The IRDAI Ombudsman process is surprisingly fast (3-6 months), free, and grants relief in 60-65% of consumer cases.

Common mistakes

  • Buying insurance only when health concerns appear — insurer will treat it as pre-existing
  • Choosing low premium without checking sub-limits — savings of ₹3,000/year doesn't compensate for ₹50,000 prorated cuts at claim time
  • Not adding family members until "needed" — coverage starts only after addition + waiting period
  • Throwing receipts before reimbursement is processed — keep originals 60 days post-claim
  • Trusting agents that "everything is covered" — read the policy wording yourself; agents often misrepresent
  • Letting policy lapse — even a 30-day lapse resets some waiting periods

A health insurance claim is a stressful process at the worst possible time. Knowing the procedure in advance, keeping documents ready, and understanding your policy's specific exclusions transforms it from a crisis into a procedural matter. Spend an hour reading your policy fully — it's the cheapest insurance investment you'll ever make.

Frequently asked questions

Why are health insurance claims rejected?

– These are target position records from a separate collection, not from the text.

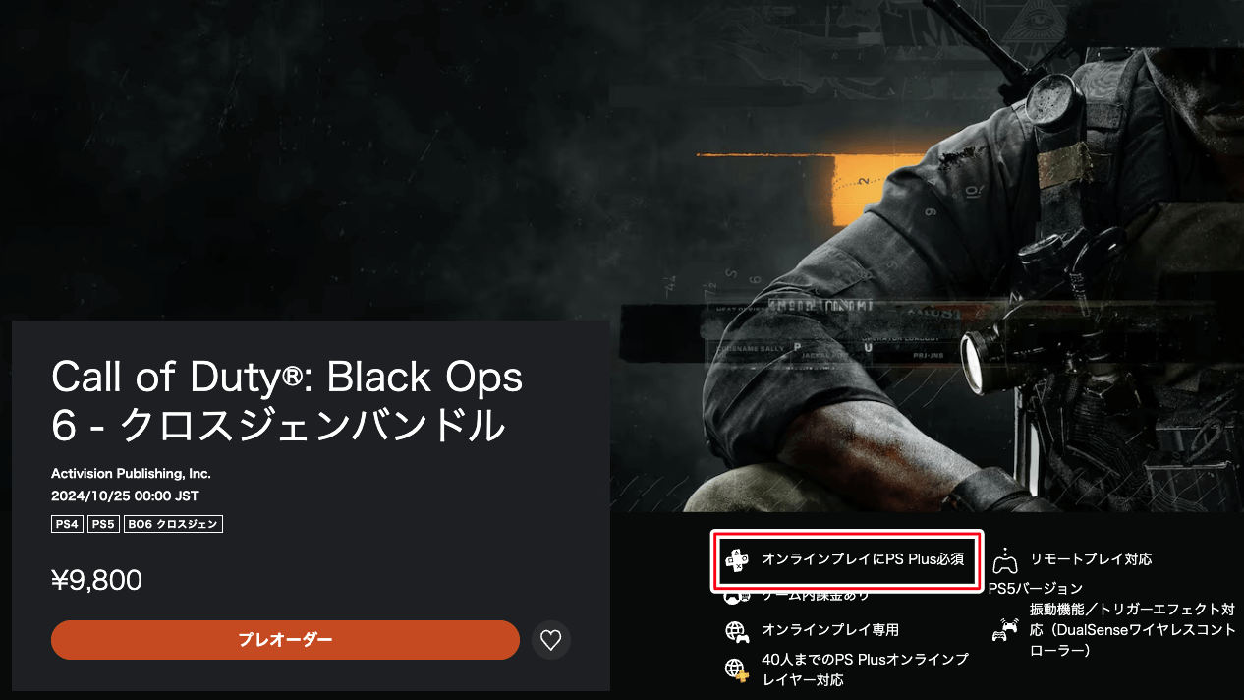
Task: Click the 40-player PS Plus multiplayer globe icon
Action: 736,670
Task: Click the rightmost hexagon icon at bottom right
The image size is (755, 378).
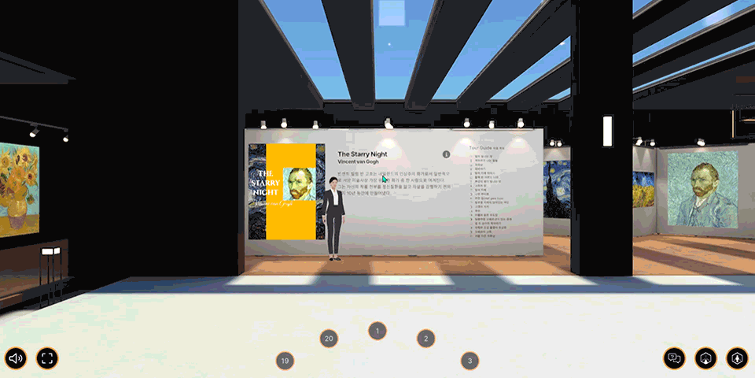Action: [x=737, y=358]
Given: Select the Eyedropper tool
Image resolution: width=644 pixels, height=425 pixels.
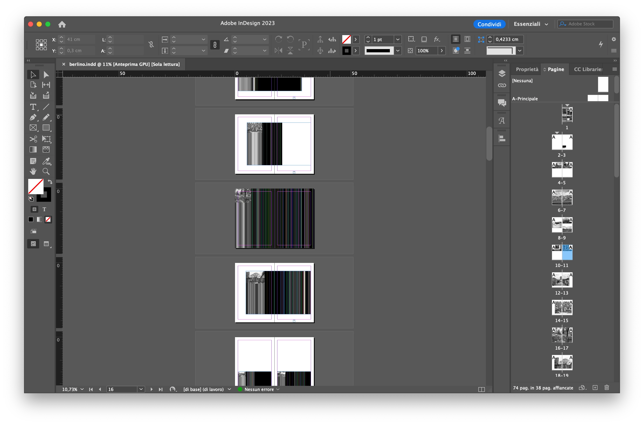Looking at the screenshot, I should 46,161.
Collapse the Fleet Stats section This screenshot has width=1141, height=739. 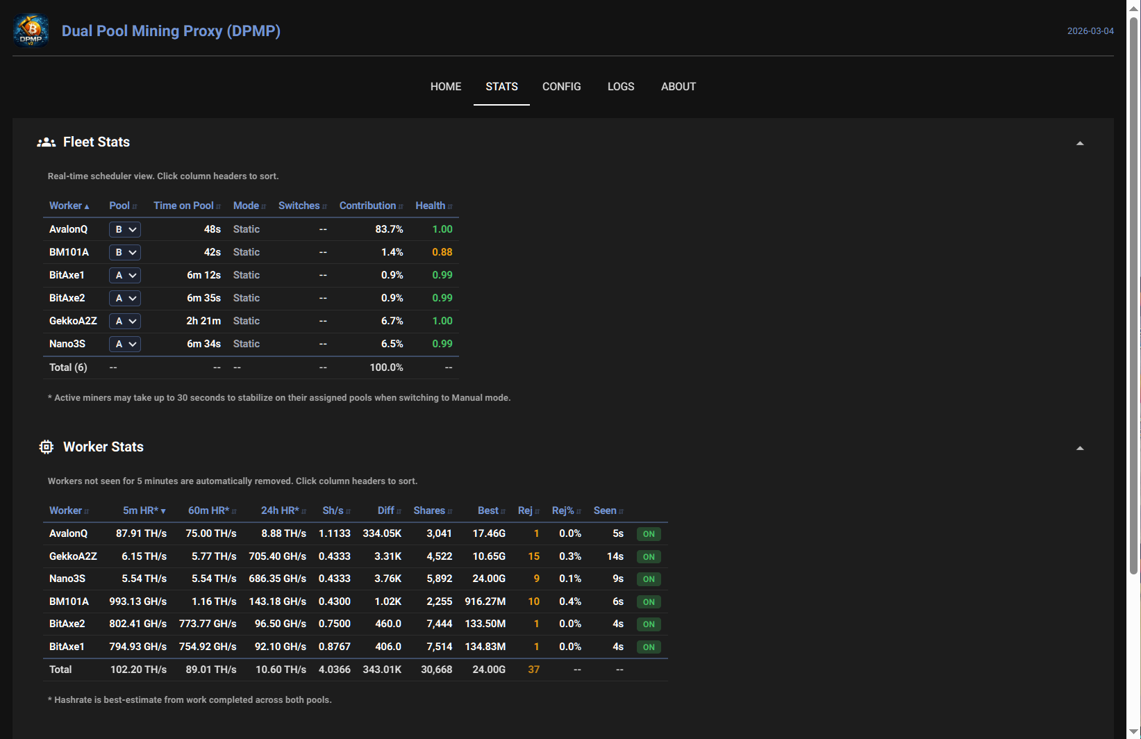[1080, 142]
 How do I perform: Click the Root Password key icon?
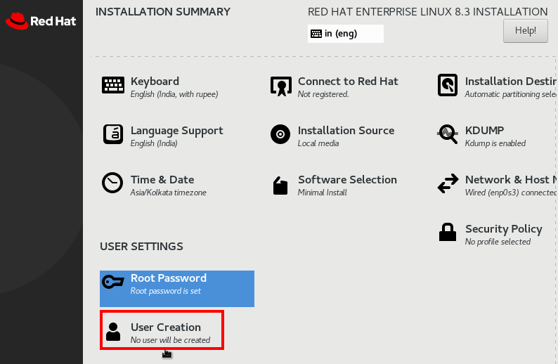tap(113, 282)
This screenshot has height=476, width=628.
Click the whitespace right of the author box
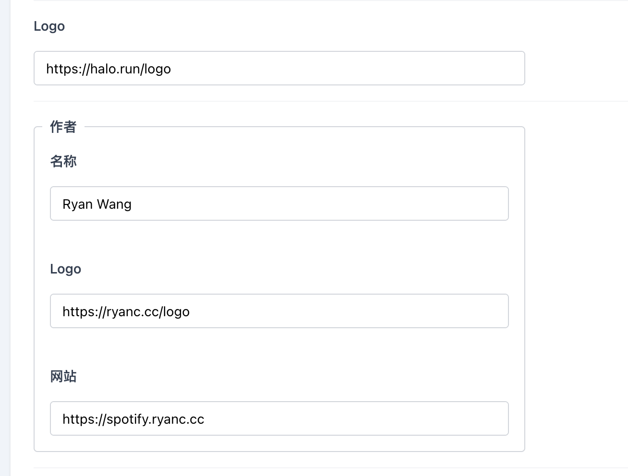[576, 288]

Top 5 rejection reasons in India: (1) Pre-existing disease not declared at policy purchase, (2) Treatment falls within waiting period (typically 30-90 days for general; 2-4 years for specific conditions like cataract, joint replacement), (3) Hospital is not in network for cashless OR all required documents missing for reimbursement, (4) Excluded conditions (cosmetic surgery, dental unless accidental, pregnancy in some plans), (5) Claim amount exceeds sub-limit caps. Most rejections are preventable with careful policy disclosure at purchase.

How long does cashless claim approval take?

For planned hospitalization: 24-72 hours from when the hospital submits pre-auth to your insurer's TPA (Third Party Administrator). For emergency hospitalization: typically 4-12 hours after admission, once documents are submitted. Approval timelines vary materially by insurer — check IRDAI Annual Report grievance data before buying. Top performers: HDFC Ergo, Star Health (settlement), ICICI Lombard. Average industry timeline: 30-50 hours.

What happens if my hospital is not in network?

You pay out-of-pocket and file a reimbursement claim afterward. Submit within 30 days of discharge. Required documents: original hospital bills, discharge summary, pre/post-hospitalization tests, prescriptions, payment receipts, claim form, KYC. Reimbursement typically takes 30-60 days after submission. Cash flow becomes your problem — keep a ₹2-5 lakh emergency liquid buffer if you anticipate this scenario.